Segment Start: Source information
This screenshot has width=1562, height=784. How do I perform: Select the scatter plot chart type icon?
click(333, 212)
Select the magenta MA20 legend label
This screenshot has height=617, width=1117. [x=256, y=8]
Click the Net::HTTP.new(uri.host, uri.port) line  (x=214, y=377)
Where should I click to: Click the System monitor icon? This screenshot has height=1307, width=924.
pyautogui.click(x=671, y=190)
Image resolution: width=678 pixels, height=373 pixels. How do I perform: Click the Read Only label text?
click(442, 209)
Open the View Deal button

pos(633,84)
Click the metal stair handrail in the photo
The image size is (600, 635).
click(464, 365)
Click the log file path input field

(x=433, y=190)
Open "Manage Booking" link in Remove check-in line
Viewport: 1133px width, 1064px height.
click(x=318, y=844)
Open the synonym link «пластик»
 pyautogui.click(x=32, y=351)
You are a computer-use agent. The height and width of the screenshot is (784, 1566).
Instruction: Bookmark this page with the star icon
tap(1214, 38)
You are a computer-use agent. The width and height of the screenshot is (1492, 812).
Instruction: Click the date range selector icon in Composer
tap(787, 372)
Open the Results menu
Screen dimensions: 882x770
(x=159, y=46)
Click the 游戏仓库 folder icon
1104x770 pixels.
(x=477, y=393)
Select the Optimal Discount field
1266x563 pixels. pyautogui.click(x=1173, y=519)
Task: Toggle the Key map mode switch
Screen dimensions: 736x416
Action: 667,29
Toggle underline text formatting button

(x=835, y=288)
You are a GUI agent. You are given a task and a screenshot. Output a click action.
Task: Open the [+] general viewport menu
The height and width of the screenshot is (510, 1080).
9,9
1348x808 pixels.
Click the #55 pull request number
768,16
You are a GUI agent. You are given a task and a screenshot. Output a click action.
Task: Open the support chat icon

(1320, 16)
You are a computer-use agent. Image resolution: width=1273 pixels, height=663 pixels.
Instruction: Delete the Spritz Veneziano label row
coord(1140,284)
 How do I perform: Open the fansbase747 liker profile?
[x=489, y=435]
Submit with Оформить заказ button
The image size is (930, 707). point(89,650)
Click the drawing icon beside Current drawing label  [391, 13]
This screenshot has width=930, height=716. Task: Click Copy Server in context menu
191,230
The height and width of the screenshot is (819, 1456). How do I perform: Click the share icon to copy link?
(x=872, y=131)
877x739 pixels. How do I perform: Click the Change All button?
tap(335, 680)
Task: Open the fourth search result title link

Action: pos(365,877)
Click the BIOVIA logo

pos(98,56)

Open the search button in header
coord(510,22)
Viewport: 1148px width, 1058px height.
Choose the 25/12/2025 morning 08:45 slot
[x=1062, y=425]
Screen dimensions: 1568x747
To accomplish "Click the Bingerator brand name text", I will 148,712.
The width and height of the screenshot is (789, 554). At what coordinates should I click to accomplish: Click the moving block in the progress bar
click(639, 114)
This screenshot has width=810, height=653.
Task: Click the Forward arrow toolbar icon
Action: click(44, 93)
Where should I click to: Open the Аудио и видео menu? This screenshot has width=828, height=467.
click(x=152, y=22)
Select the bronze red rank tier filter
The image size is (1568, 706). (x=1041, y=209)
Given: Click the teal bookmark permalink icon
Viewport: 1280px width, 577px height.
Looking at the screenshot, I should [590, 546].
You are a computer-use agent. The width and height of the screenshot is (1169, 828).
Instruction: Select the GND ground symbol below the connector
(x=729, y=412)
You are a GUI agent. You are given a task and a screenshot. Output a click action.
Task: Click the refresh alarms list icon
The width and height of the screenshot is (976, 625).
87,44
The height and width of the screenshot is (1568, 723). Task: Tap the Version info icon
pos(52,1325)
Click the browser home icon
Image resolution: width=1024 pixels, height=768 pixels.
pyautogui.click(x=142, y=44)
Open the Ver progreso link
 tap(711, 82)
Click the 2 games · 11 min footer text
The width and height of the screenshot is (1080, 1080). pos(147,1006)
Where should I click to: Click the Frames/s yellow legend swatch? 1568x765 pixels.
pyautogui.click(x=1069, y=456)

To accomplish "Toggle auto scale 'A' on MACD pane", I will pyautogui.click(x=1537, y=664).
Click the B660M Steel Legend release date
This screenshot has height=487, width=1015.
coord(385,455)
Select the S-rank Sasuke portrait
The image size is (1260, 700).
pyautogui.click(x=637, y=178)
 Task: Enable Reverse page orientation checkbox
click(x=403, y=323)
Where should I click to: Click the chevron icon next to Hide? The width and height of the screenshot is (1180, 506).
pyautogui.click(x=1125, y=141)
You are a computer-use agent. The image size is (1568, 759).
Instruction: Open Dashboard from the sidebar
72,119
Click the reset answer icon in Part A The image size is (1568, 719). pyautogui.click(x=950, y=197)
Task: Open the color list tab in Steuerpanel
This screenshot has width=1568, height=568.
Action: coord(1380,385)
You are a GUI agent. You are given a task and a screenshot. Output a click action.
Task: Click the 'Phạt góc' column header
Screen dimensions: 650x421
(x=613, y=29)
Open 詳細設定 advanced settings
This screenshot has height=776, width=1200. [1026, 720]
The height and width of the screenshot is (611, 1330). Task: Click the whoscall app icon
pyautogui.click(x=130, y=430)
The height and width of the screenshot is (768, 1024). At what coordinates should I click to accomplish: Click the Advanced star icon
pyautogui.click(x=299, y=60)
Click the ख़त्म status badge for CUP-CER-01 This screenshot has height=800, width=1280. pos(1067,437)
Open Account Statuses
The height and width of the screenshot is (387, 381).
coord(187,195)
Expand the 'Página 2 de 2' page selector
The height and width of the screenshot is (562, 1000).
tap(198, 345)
Segment End: Source information
- [Exercise]: Every line from the start of the listing through the line with "Click the Net::HTTP.new(uri.host, uri.port)" should be reproduced exactly, and no other line.

- [Task response]:
This screenshot has width=1562, height=784. How do I perform: Select the scatter plot chart type icon?
click(333, 212)
Select the magenta MA20 legend label
This screenshot has height=617, width=1117. [x=256, y=8]
Click the Net::HTTP.new(uri.host, uri.port) line  (x=214, y=377)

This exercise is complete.